WHAT IS NEEDED:
Reproduce word for word every line from the one containing "Open the Videos section" to the final line of the data below; omit the pictures.

=== Section Start ===

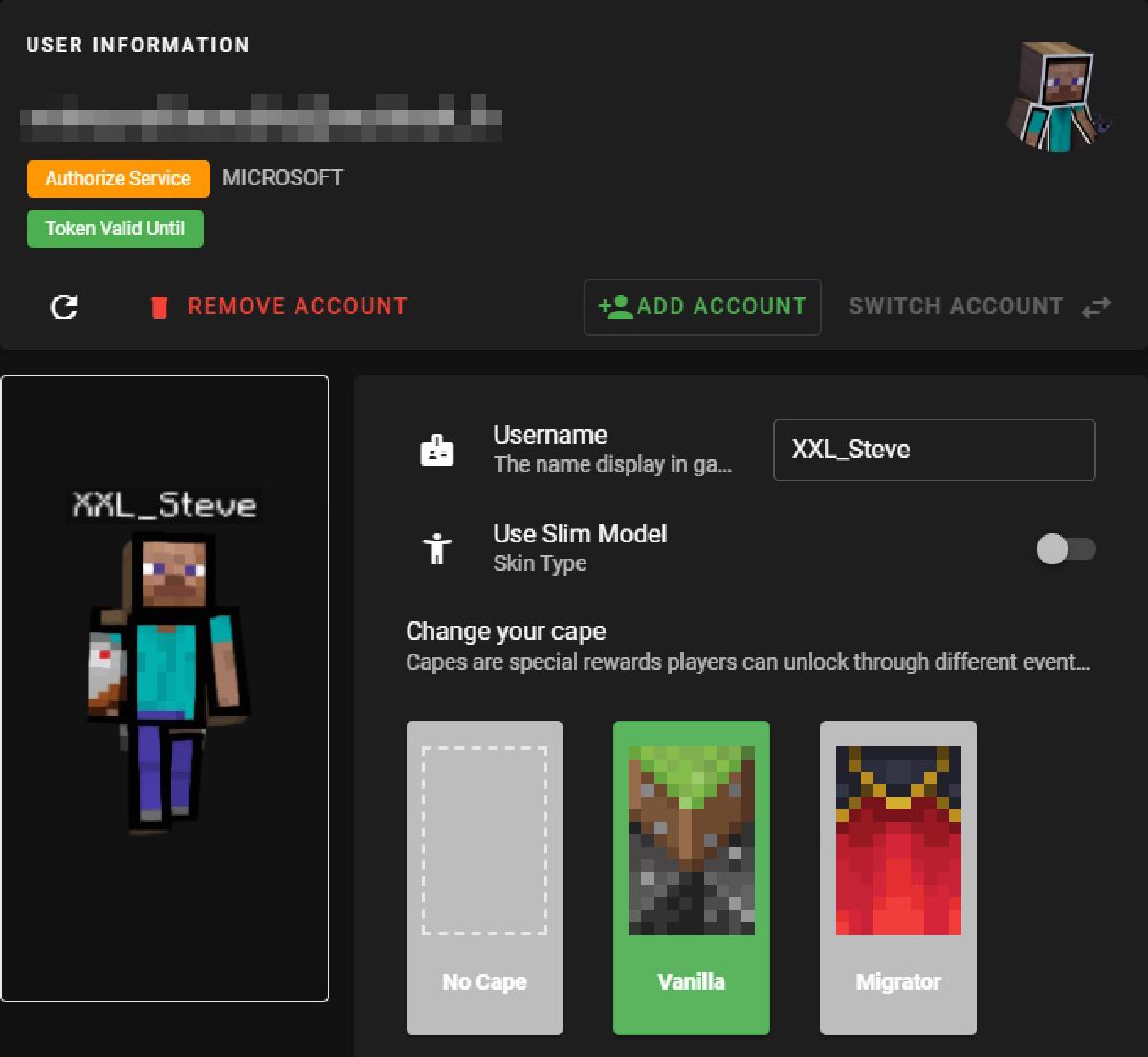Click the Switch Account button
Screen dimensions: 1148x1057
(x=957, y=306)

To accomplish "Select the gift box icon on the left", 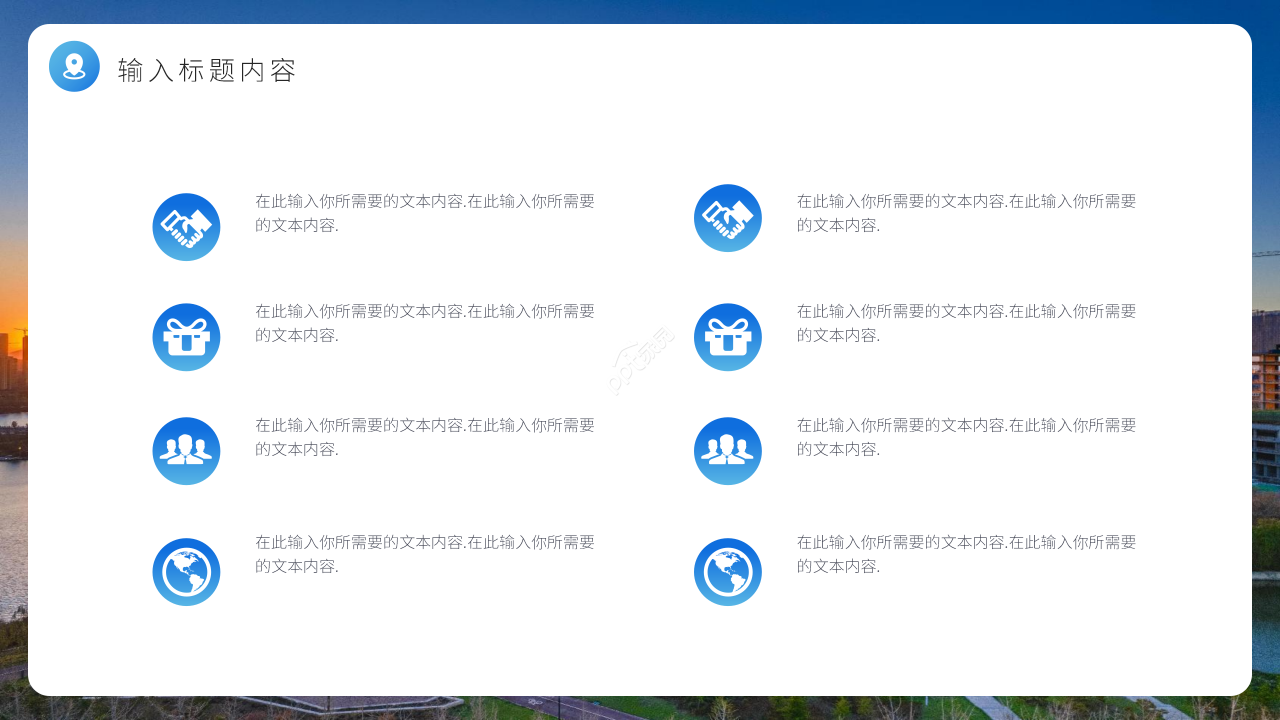I will pos(186,337).
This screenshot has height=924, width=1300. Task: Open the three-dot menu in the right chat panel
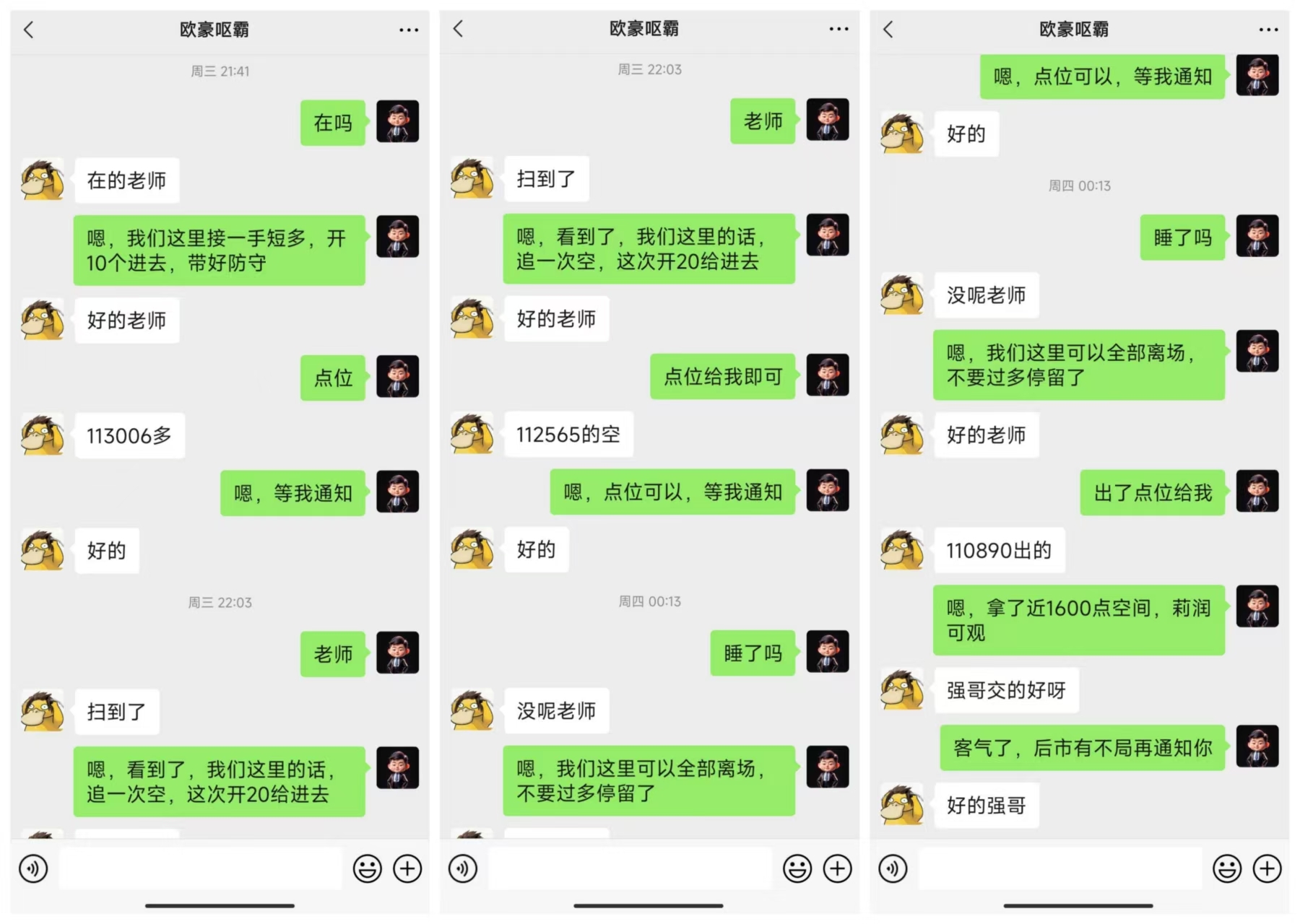[x=1268, y=30]
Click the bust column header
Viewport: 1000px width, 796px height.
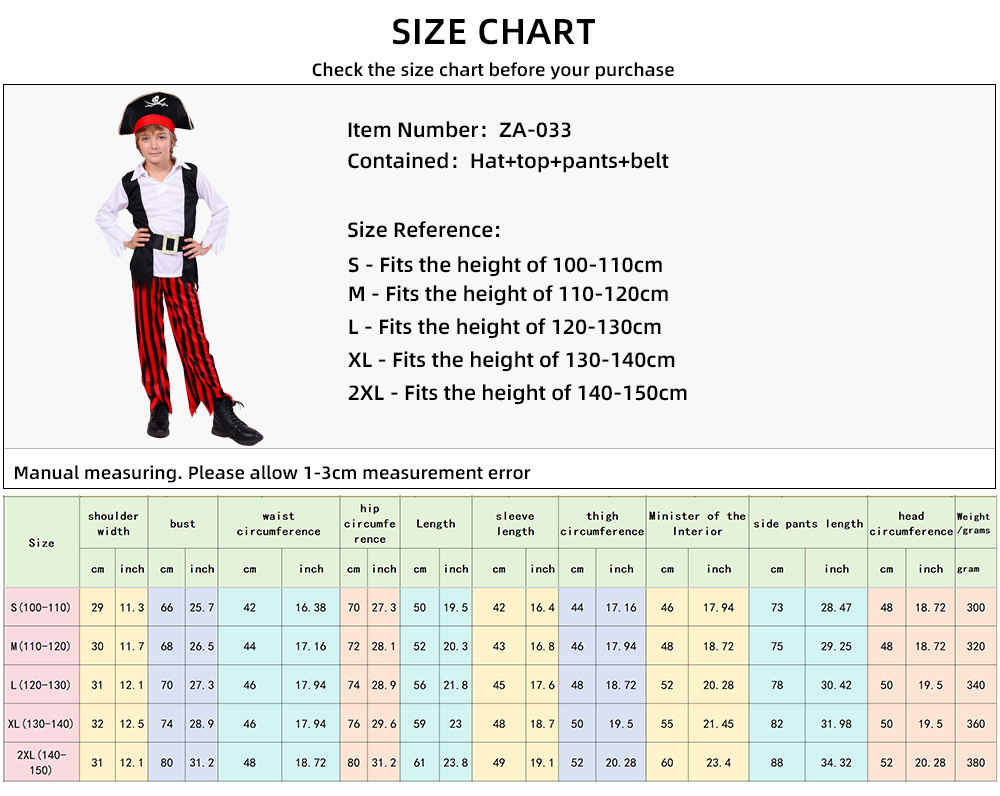(x=182, y=524)
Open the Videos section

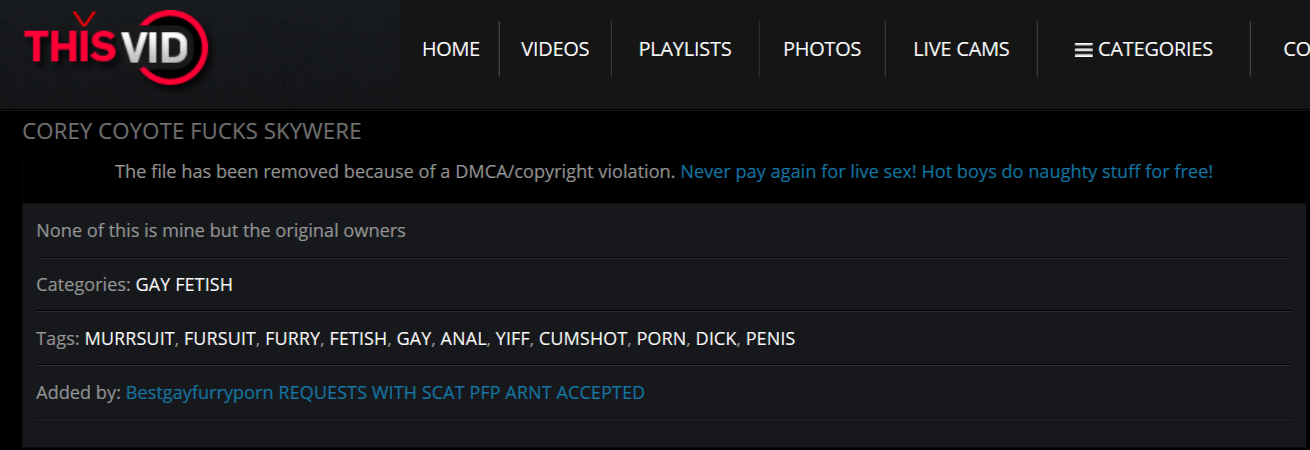coord(555,49)
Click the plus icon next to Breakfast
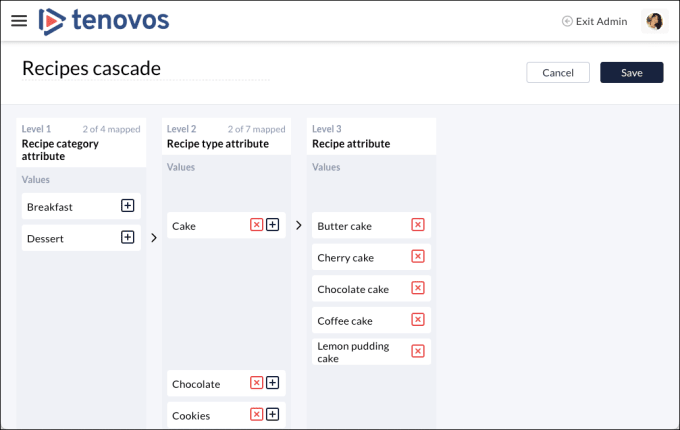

=== Section End ===

COMPLETED TASK:
Open the Videos section

coord(555,49)
Click the plus icon next to Breakfast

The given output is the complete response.